----- THE DATA -----
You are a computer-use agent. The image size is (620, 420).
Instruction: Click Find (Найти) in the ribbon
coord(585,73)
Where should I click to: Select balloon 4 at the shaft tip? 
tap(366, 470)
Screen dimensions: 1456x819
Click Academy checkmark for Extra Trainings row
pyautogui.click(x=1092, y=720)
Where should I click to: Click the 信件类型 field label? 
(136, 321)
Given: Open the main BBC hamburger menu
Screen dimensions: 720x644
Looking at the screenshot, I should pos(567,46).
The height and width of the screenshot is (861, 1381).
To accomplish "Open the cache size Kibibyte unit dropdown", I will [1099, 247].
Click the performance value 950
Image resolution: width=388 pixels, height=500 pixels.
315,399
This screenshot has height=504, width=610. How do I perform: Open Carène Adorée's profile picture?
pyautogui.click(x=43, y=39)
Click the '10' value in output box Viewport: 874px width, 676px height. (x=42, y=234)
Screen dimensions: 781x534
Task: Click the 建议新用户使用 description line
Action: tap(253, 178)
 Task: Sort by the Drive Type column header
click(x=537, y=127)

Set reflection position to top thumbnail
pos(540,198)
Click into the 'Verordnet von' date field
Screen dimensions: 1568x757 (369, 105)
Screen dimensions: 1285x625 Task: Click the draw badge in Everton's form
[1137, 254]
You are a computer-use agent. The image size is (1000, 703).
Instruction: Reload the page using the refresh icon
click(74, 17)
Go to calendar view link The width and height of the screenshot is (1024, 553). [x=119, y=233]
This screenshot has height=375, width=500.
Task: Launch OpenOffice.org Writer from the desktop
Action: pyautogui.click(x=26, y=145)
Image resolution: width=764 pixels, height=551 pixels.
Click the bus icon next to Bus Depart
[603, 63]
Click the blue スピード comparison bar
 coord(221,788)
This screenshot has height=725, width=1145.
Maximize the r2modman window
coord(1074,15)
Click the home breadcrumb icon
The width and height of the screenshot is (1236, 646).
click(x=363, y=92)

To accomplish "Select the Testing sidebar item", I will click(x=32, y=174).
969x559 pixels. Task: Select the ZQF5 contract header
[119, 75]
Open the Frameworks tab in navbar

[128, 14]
-----
## PROBLEM DETAILS
Identify the lines of the data that contain the word "agent". Copy each of them.

## RESPONSE FOR THIS EXERCISE
You are a computer-use agent. The image size is (620, 420).
You are a computer-use agent. The image size is (1000, 703).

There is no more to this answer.